GlaxoSmithKline’s nucleoside reverse transcriptase inhibitor (NRTI) abacavir (Ziagen) has received approval for once daily dosing for HIV treatment from the European Medicines Agency. This approval adds to the growing list of anti-HIV drugs that can be taken once daily, reducing pill burden and increasing patient satisfaction and possibly adherence.
Abacavir was approved in Europe at a dose of 300mg twice daily in July 1999. This week’s approval of once daily abacavir at a dose of 600mg follows on from the results of the ZODIAC trial, published earlier this year, which demonstrated equivalence in safety and effectiveness between once and twice daily formulations, when combined with 3TC.
The co-formulation Kivexa, already approved for marketing as Epzicom in the United States, contains 600mg abacavir and 300mg 3TC. This combination is likely to become a widely-used option in first-line and subsequent antiretroviral therapy regimens once it receives European approval, probably next year. Kivexa is current available in the United Kingdom on a named-patient basis.

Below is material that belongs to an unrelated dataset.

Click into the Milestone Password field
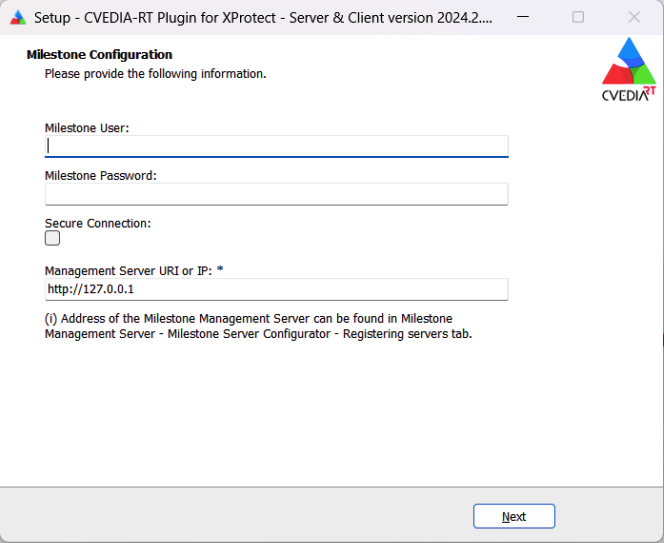This screenshot has width=664, height=543. 277,194
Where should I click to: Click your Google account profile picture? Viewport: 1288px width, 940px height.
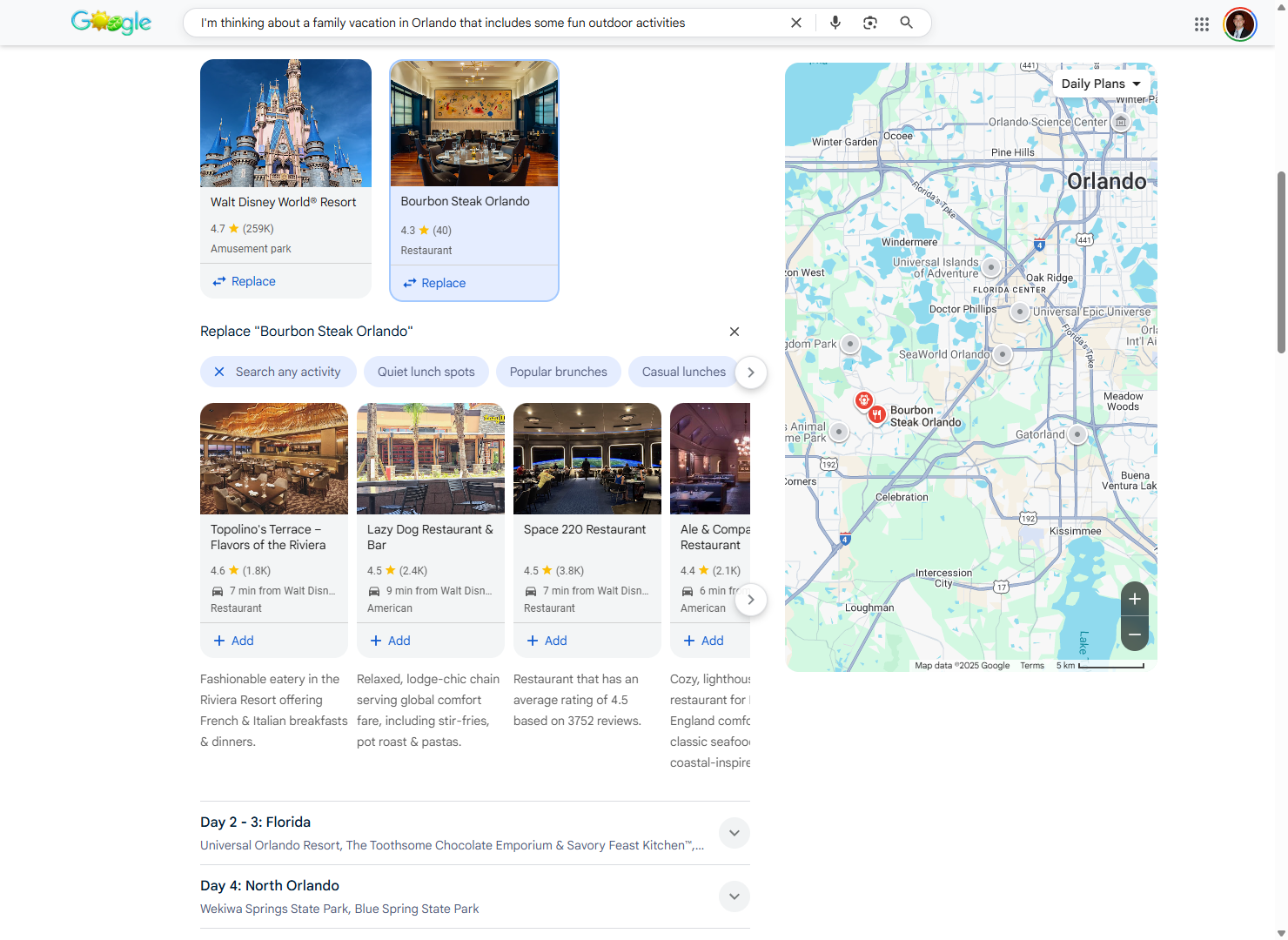click(1239, 24)
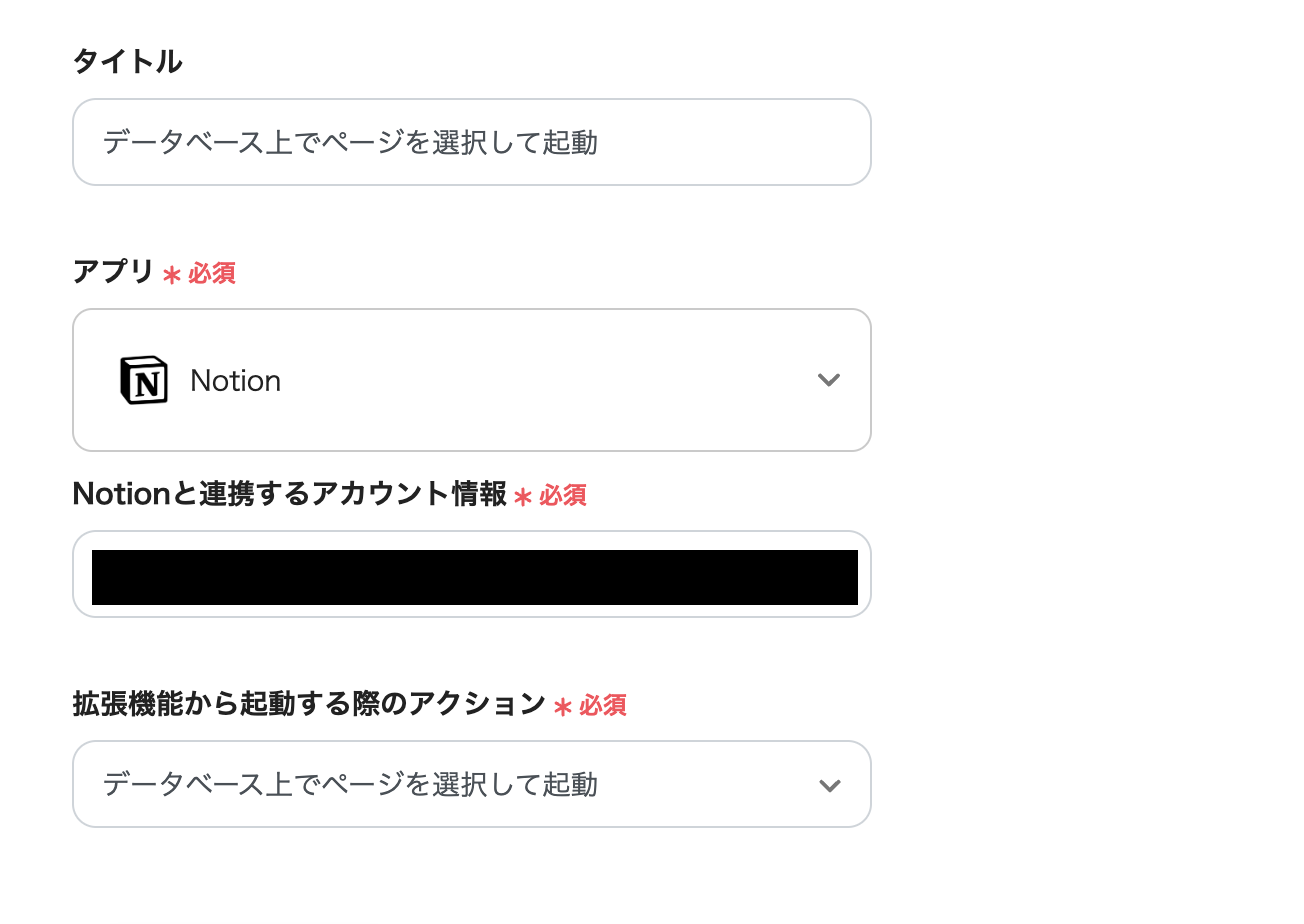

Abacavir has been shown to be a highly potent drug for use in first-line anti-HIV therapy, although it is also useful in patients who have failed one or more drug regimens. It can be taken with or without food.
The drug’s most significant side-effect is a potentially life-threatening hypersensitivity reaction that occurs within the first few weeks of therapy in around four per cent of patients. This is characterised by flu-like symptoms, notably fever, which generally worsen with additional drug doses. Permanent discontinuation of abacavir is usually recommended.
More common side-effects of abacavir include nausea, vomiting, fatigue and lethargy, although these are usually mild and resolve within the first few weeks of therapy.